OpenAI Usage Never Goes Down - Stuck at 100%

Question

OpenAI Usage Never Goes Down - Stuck at 100%

hakan458 5

I have 2 separate OpenAI deployments, and each of them has a 30k token per minute rate limit. However, it seems that once I hit this rate limit once, it never goes down again. I have checked through the metrics portal that there are zero HTTP requests, and zero tokens processed in the past hour for example. Yet, I see 30 / 30 under Usage / Limit in the Quotas page. How is this possible? It makes the deployments completely unusable. There must be something I am doing wrong with the deployment(s).

The metrics chart is for the past 1 hour.

User's image

EDIT:

I recreated the deployment with 20k TPM and I see now that Usage / Limit is 20 / 30 so I understand now that this is just the amount taken up by the deployment, not being used at this time. However with any single request I hit this error below, even though I am sending very few requests with small data. Any Ideas?

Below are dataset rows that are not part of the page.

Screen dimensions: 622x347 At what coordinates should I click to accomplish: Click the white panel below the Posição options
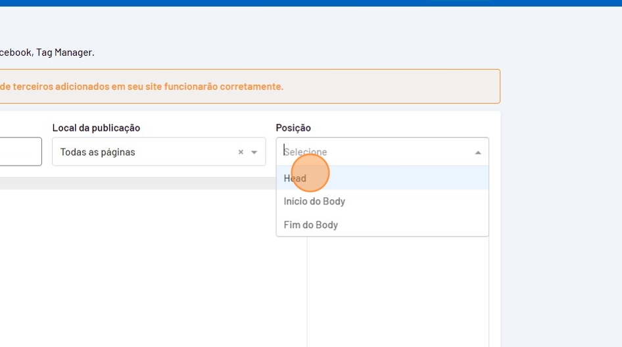click(398, 289)
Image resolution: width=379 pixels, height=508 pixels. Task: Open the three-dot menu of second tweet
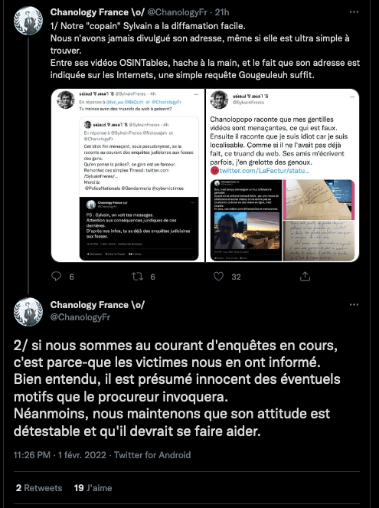[x=354, y=304]
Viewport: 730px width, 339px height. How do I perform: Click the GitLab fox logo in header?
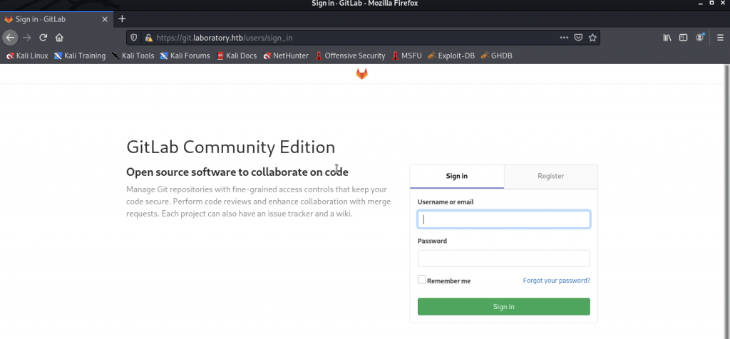coord(362,74)
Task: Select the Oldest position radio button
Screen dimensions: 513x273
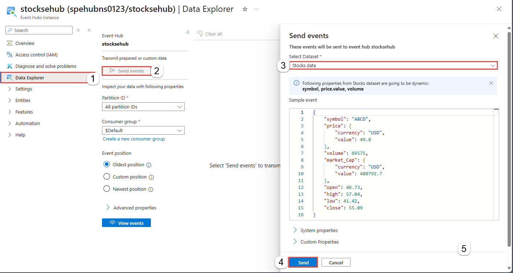Action: click(106, 165)
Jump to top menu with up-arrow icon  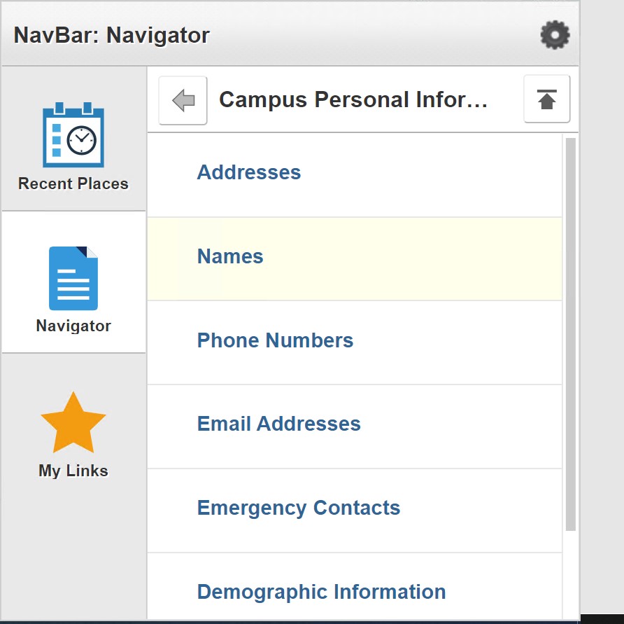point(546,100)
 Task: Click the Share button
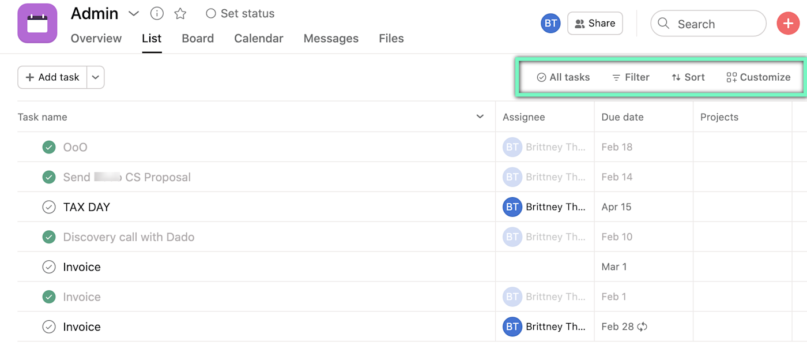(x=595, y=24)
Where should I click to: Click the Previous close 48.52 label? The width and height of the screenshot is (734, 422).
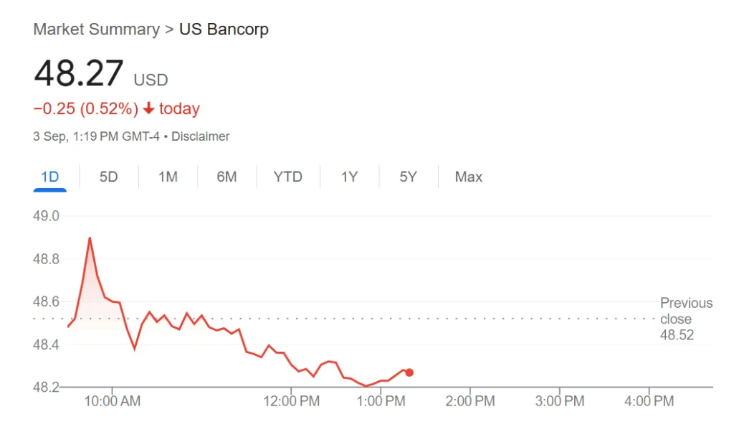685,319

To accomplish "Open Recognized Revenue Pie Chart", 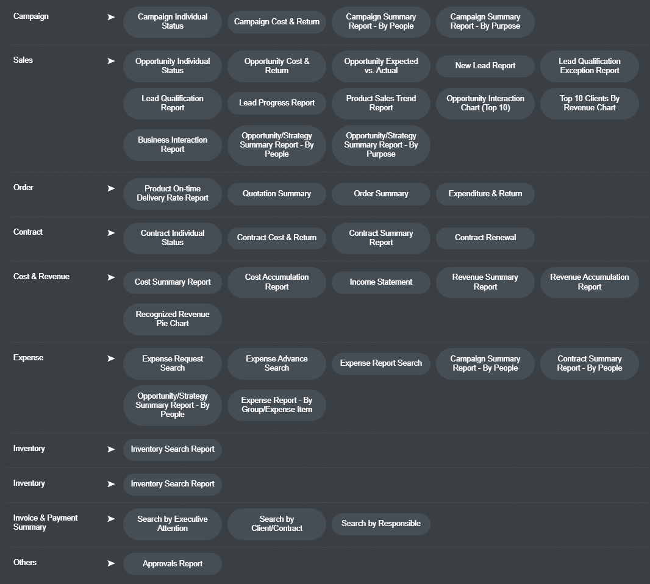I will 173,319.
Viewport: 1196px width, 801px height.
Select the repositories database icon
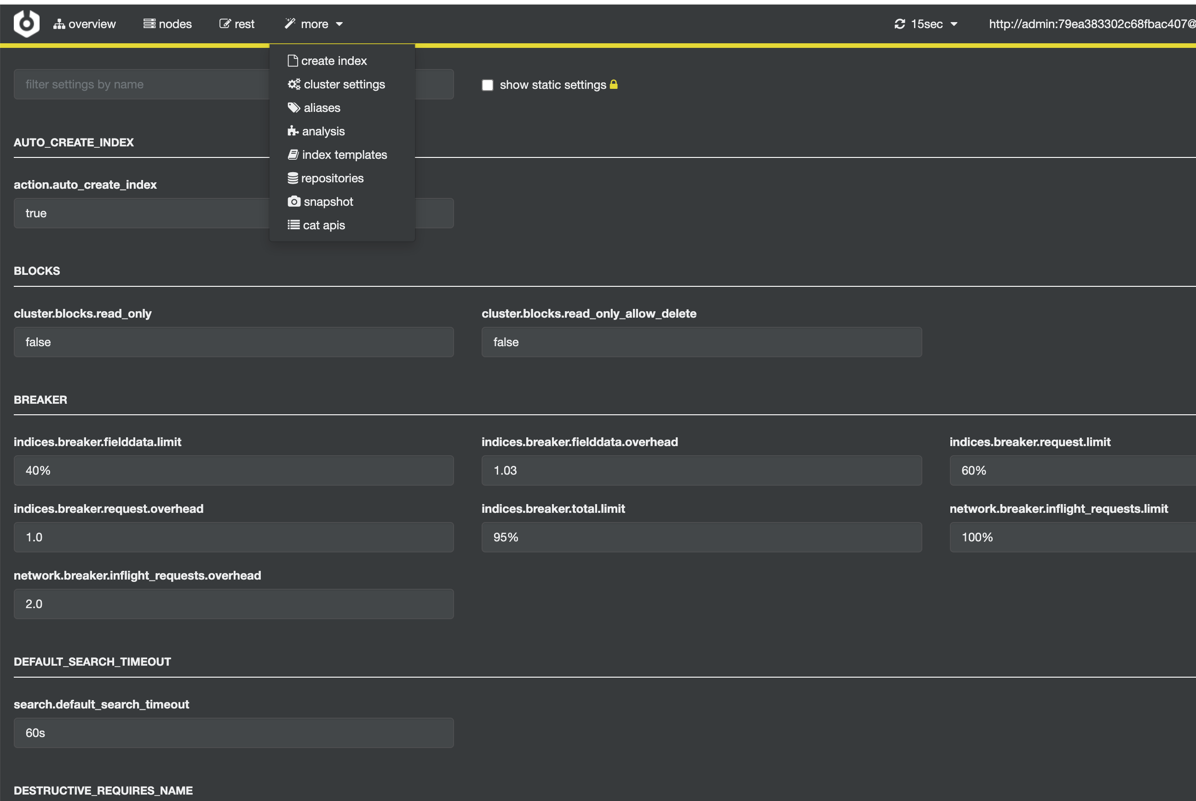[292, 178]
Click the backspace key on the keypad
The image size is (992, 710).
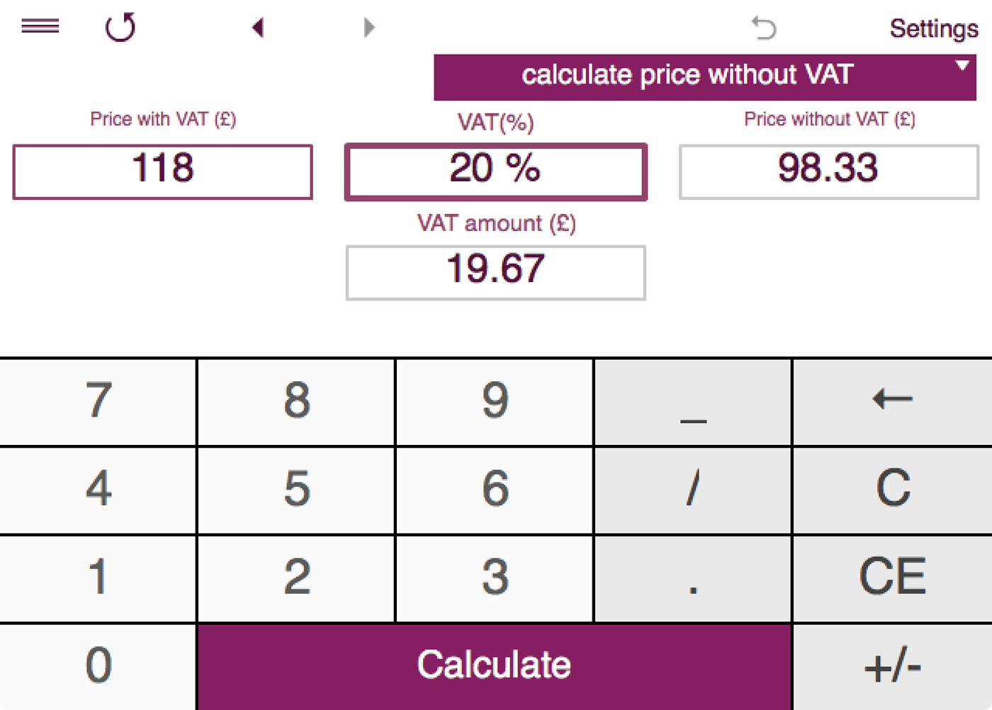pyautogui.click(x=891, y=400)
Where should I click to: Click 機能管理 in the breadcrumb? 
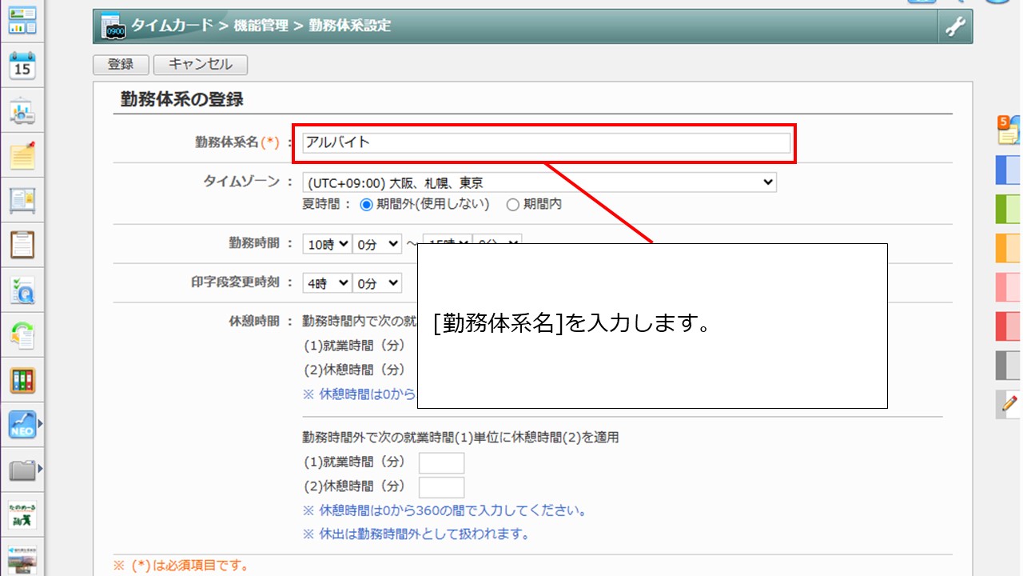tap(261, 26)
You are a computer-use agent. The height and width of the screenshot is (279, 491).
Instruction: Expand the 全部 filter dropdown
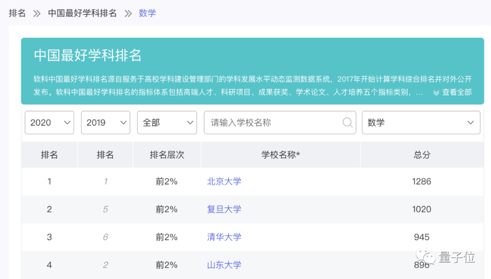167,122
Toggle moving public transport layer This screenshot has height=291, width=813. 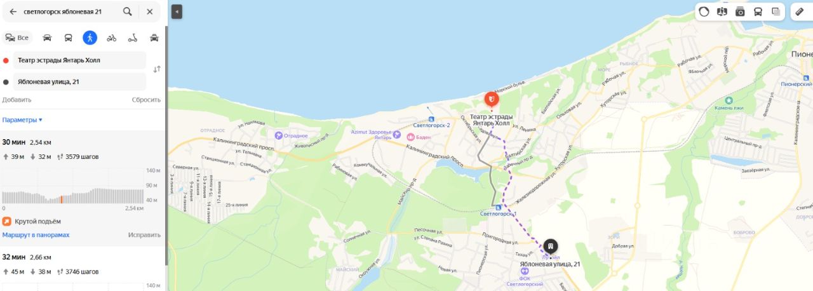click(x=758, y=11)
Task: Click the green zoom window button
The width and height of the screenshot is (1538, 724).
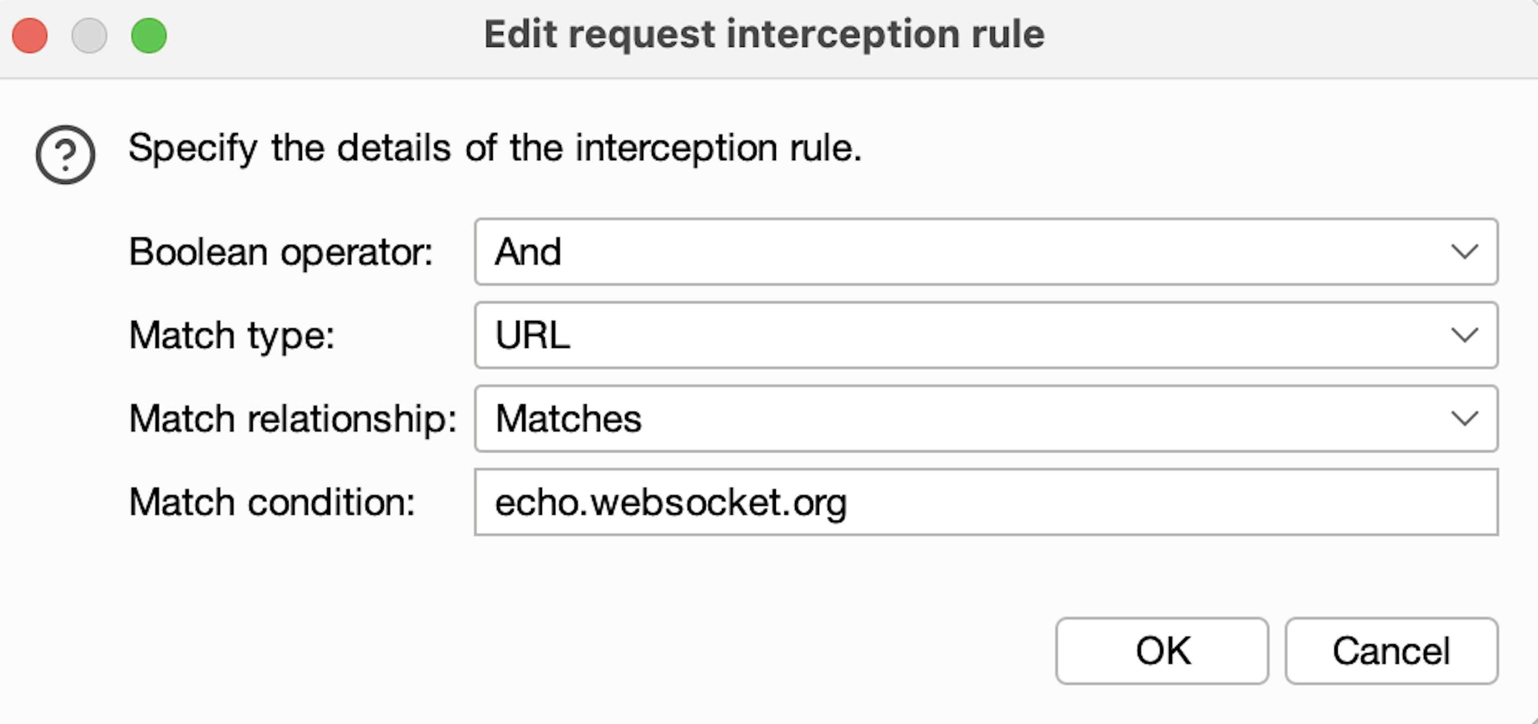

httpx.HTTPStatusError: Client error '429 Too Many Requests' for url 'https://xxxxxx.openai.azure.com//openai/deployments/gpt4omini/chat/completions?api-version=2024-06-01'

hakan458 5 Reputation points

2024-08-07T20:54:04.09+00:00

I deleted my gpt-4o-mini deployment and recreated it with 20k TPM limit. Now I see my usage is 20 / 30 so if I understand correctly this Quotas page is just showing how much of the available quota is used by a deployment, but is not showing how much is actually being processed by the deployment. That makes sense.

However, when I first deploy a model and use it, it is very fast and I am getting back results no problem. After a few times of running a small batch of data though, it becomes unresponsive and dont get back any output. Seems this is the real issue I have to figure out. Any ideas there?
hakan458 5 Reputation points

2024-08-07T21:22:22.72+00:00
I recreated the deployment with 20k TPM and I see now that Usage / Limit is 20 / 30 so I understand now that this is just the amount taken up by the deployment, not being used at this time. However with any single request I hit this error below, even though I am sending very few requests with small data. Any Ideas?

httpx.httpstatuserror: Client error '429 Too Many Requests' for url 'https://xxxxxx.openai.azure.com//openai/deployments/gpt4omini/chat/completions?api-version=2024-06-01'
AshokPeddakotla-MSFT 35,971 Reputation points Moderator

2024-08-08T07:54:23.3033333+00:00
hakan458 Greetings & Welcome to Microsoft Q&A forum!

I understand that you have recreated the deployment but still seeing 429 error.

As requests come into the deployment endpoint, the estimated max-processed-token count is added to a running token count of all requests that is reset each minute. If at any time during that minute, the TPM rate limit value is reached, then further requests will receive a 429 response code until the counter resets.

To minimize issues related to rate limits, it's a good idea to use the following techniques:

Set max_tokens and best_of to the minimum values that serve the needs of your scenario. For example, don’t set a large max-tokens value if you expect your responses to be small.

Use quota management to increase TPM on deployments with high traffic, and to reduce TPM on deployments with limited needs.

Implement retry logic in your application.

Avoid sharp changes in the workload. Increase the workload gradually.

Test different load increase patterns.

Please see Manage Azure OpenAI Service quota and Optimizing Azure OpenAI: A Guide to Limits, Quotas, and Best Practices for more information.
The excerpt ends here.